Question

How do you find all rational roots for `4y^5 + 8y^4 - 29y^3 - 42y^2 + 45y + 54 = 0`?

Answer 1

Zeros: `-1, 2, -3, 3/2, -3/2`

Explanation:

`f(y) = 4y^5+8y^4-29y^3-42y^2+45y+54`

By the rational root theorem, any rational zeros of `f(y)` are expressible in the form `p/q` for integers `p, q` with `p` a divisor of the constant term `54` and `q` a divisor of the coefficient `4` of the leading term.

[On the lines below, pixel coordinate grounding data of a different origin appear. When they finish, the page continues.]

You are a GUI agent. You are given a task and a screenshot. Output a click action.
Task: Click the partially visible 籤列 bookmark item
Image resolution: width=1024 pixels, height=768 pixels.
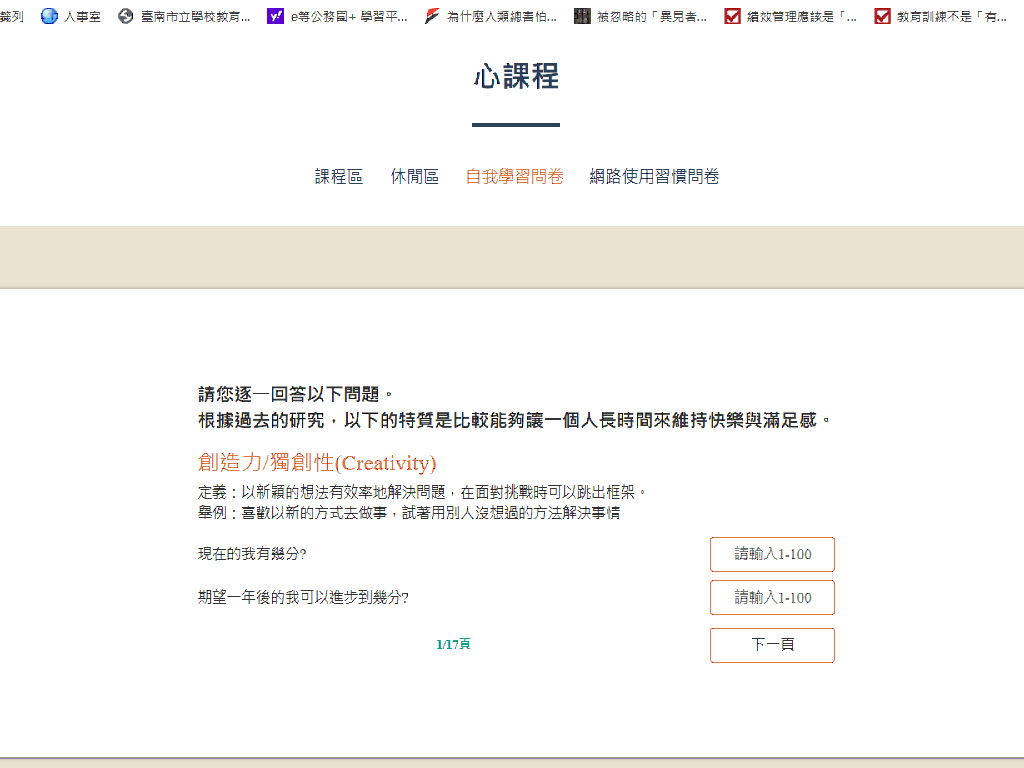click(x=12, y=16)
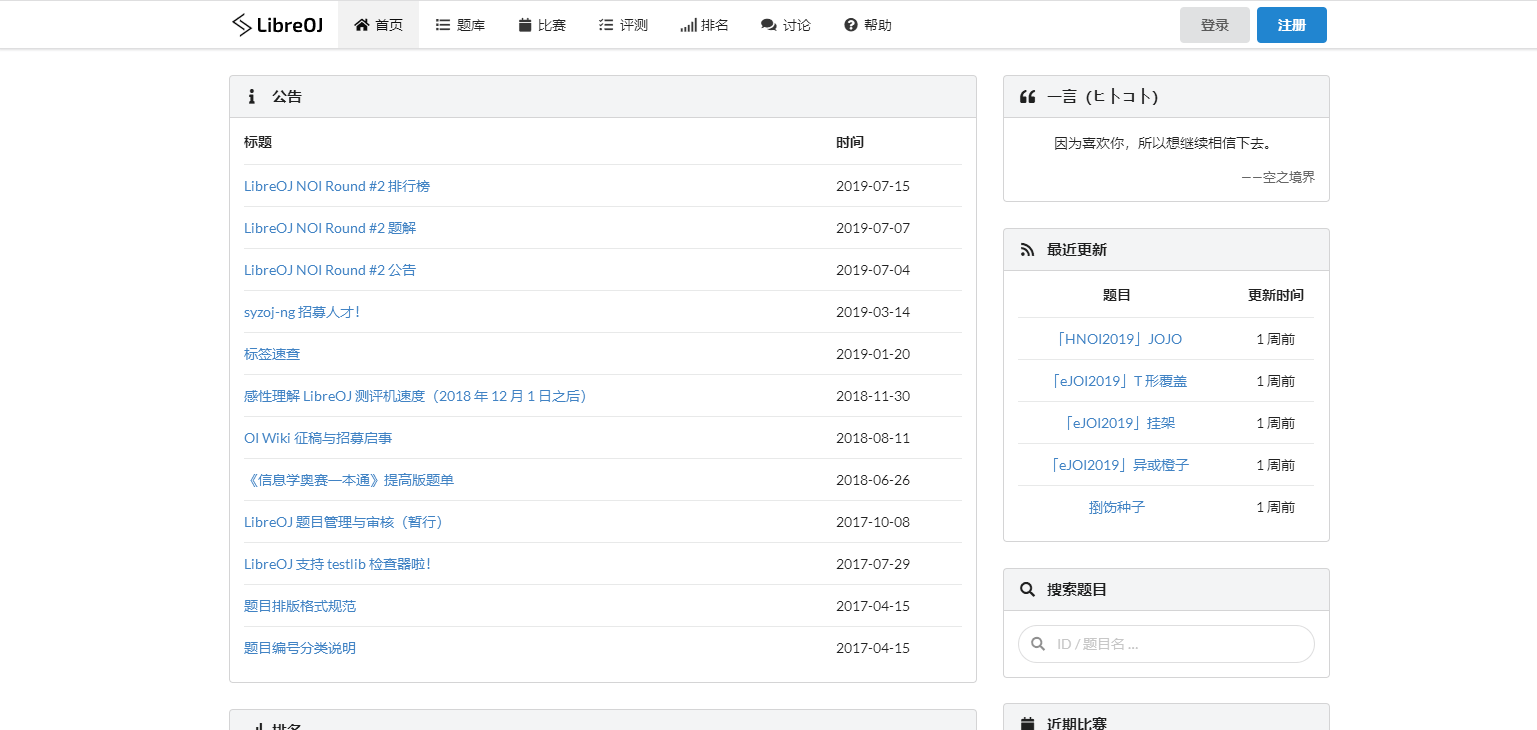
Task: Click the 登录 login button
Action: pyautogui.click(x=1214, y=24)
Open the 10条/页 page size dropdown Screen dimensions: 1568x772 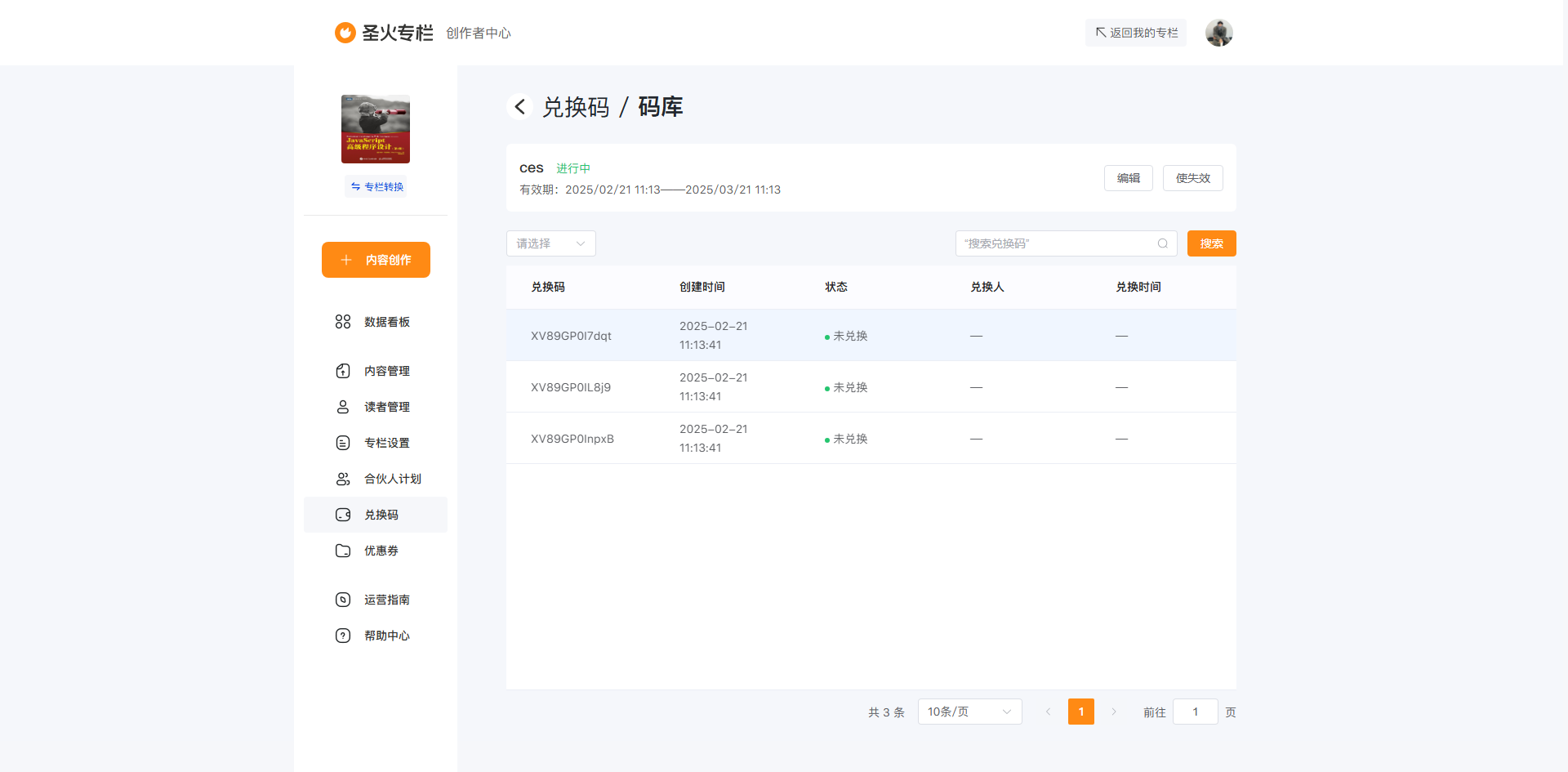969,712
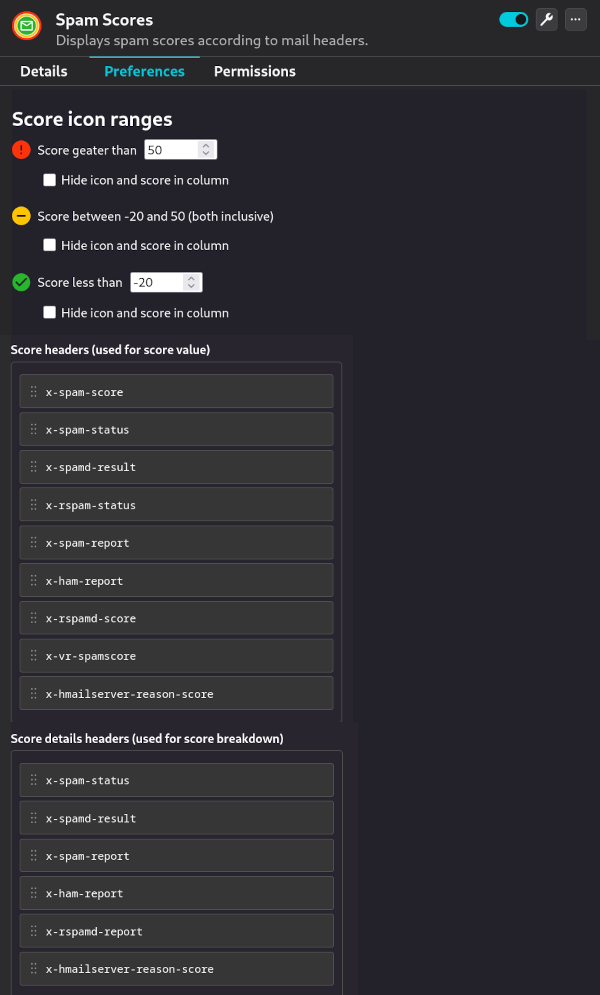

That means that the only possible rational zeros are:

`+-1/4, +-1/2, +-3/4, +-1, +-3/2, +-2, +-9/4, +-3, +-9/2, +-6, +-27/4, +-9, +-27/2, +-18, +-27, +-54`

That's rather a lot of possibilities to try, but first note that:

`f(-1) = -4+8+29-42-45+54 = 0`

So `y=-1` is a zero and `(y+1)` a factor:

`4y^5+8y^4-29y^3-42y^2+45y+54`

`=(y+1)(4y^4+4y^3-33y^2-9y+54)`

Sticking with simpler calculations, let's try substituting `y=2` in the remaining quartic:

`4y^4+4y^3-33y^2-9y+54`

`=4(16)+4(8)-33(4)-9(2)+54`

`=64+32-132-18+54 = 0`

So `y=2` is a zero and `(y-2)` a factor:

`4y^4+4y^3-33y^2-9y+54 = (y-2)(4y^3+12y^2-9y-27)`

In the remaining cubic, the ratio of the first and second terms is the same as the ratio between the third and fourth terms. Hence it will factor by grouping:

`4y^3+12y^2-9y-27`

`=(4y^3+12y^2)-(9y+27)`

`=4y^2(y+3)-9(y+3)`

`=(4y^2-9)(y+3)`

`=((2y)^2-3^2)(y+3)`

`=(2y-3)(2y+3)(y+3)`

Hence three more zeros: `3/2`, `-3/2`, `-3`